From 2004, Associate professor and from 2009 full professor of physiology, Rouen University, France. Member of digestive system and nutrition laboratory (Dir. Prof. Pierre Déchelotte).
2000-2004 Guest-scientist. Laboratory of Chemical Neurotransmission (Dir. Prof. Tomas Hökfelt) Department of Neuroscience, Karolinska Institutet, Stockholm, Sweden.
1997-2000 Guest-scientist, Neuroscience Program, Surgical Metabolism and Nutrition Laboratory, (Dir. Prof. Michael M. Meguid) Department of Surgery, University Hospital of New York Upstate Medical University, Syracuse, NY, USA.
1996-1997 Guest-scientist, Groupe de Neurobiologie des Régulations, CNRS UPR 9054, (Dir. Prof. Stelianos Nicolaïdis), Collège de France, Paris, France.
1993- 1994 Visiting researcher, Département de Cytologie, Institut des Neurosciences, CNRS URA 1488, (Dir. Prof. André Calas), Université P.&M. Curie, Paris, France.
1990-1995 Junior researcher and doctoral student, Laboratory of Hormonal Regulations,
(Dir. Prof. Michael Ugrumov), Koltzov Institute of Developmental Biology,
Russian Academy of Sciences, Moscow, Russia.
Abstract from ANR 2011 grant application
There are about 20 million known cases of eating disorders (ED) in USA and Europe and may extend to as many as 200 million of undiagnosed individuals. The uncertain diagnosis of ED shows that modern medicine can no longer rely on a purely symptomatic diagnostic approach. Yet, so far, no biological markers exist for these pathological conditions which also lack specific molecular-targeted therapy.

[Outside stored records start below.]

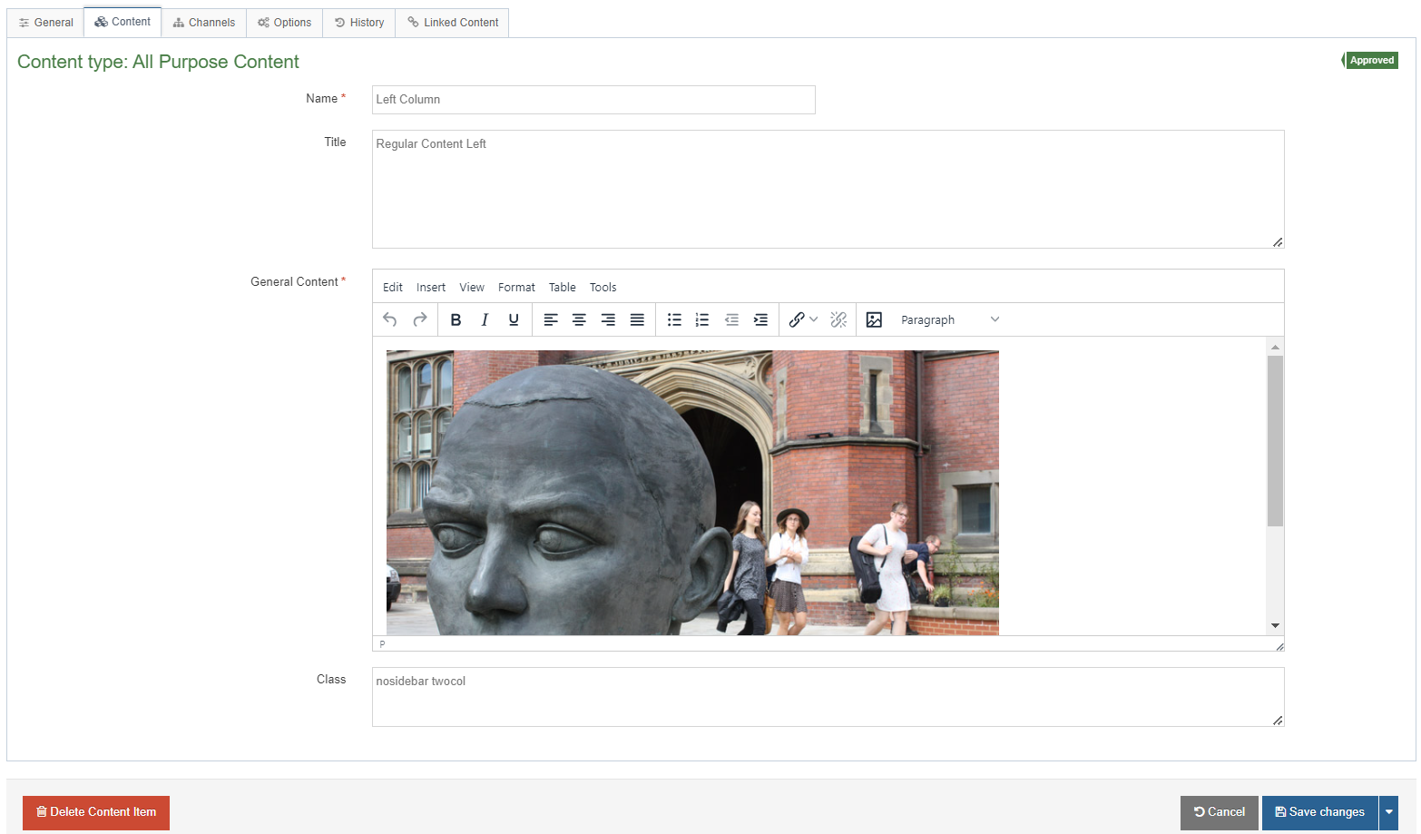The width and height of the screenshot is (1421, 834).
Task: Justify the paragraph text
Action: [x=637, y=319]
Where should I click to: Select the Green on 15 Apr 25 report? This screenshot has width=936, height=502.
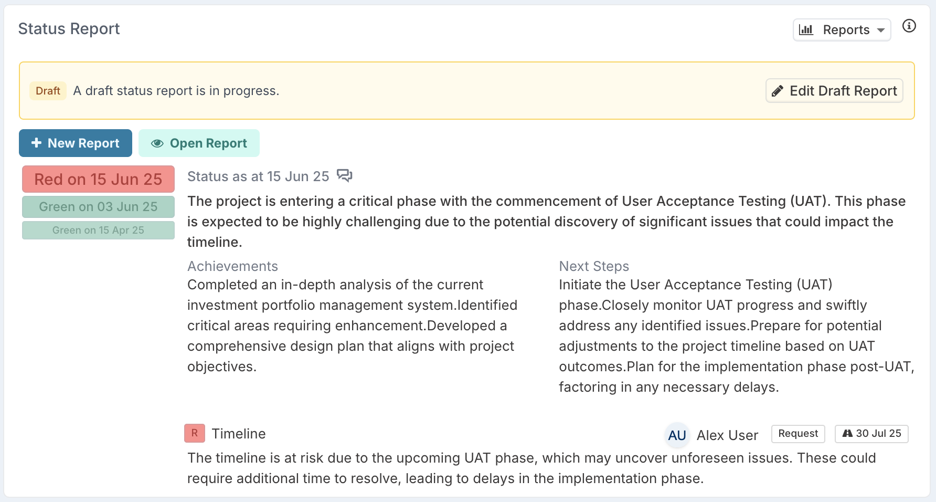point(98,230)
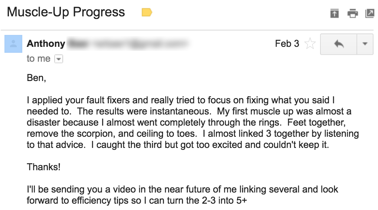Click the expand all icon
The image size is (378, 210).
[334, 13]
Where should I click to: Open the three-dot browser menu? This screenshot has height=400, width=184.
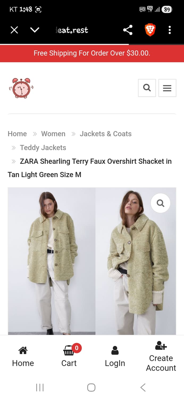point(170,30)
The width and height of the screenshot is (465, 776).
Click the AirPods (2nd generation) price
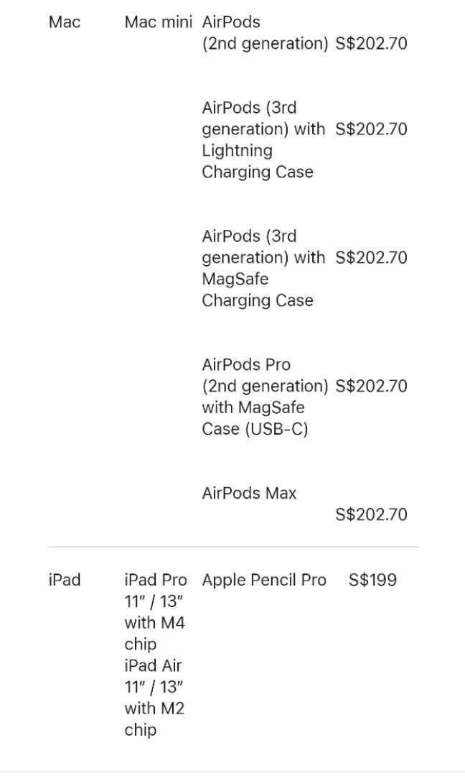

We have obtained initial evidence that affinity changes of autoantibodies (autoAbs) reactive with α-melanocyte-stimulating hormone (α-MSH) may be responsible for the core symptoms characterizing ED. A patent claiming that affinity changes of α-MSH autoAbs may be used as diagnostic tests of ED was recently obtained. Thus, this research proposal is aimed to validate the diagnostic test of ED, i.e. it will show if a blood biomarker may discriminate anorexia nervosa and bulimia as specific nosological forms. Utility of such tests was confirmed in a strategic positioning study by ALCIMED. Three specific aims will be pursued: 1) validation of the test sensitivity; 2) technological validation of the ELISA-based test; and 3) mechanistical validation of the test. For these aims, we will analyze blood samples from clinically characterized ED patients and appropriate controls provided by the Endocrinology Department of the University Hospital of St Etienne. Serum samples will be sent to the ADEN EA 4311 laboratory of the Rouen University which will perform test validation. We expect that validation of the test will justify and accelerate its commercial use in conjunction with the spin-off company in formation. Having a clinically usable specific test of ED will be the first major step into biological understanding of these pathological conditions and the ultimate development of specific therapeutic approaches.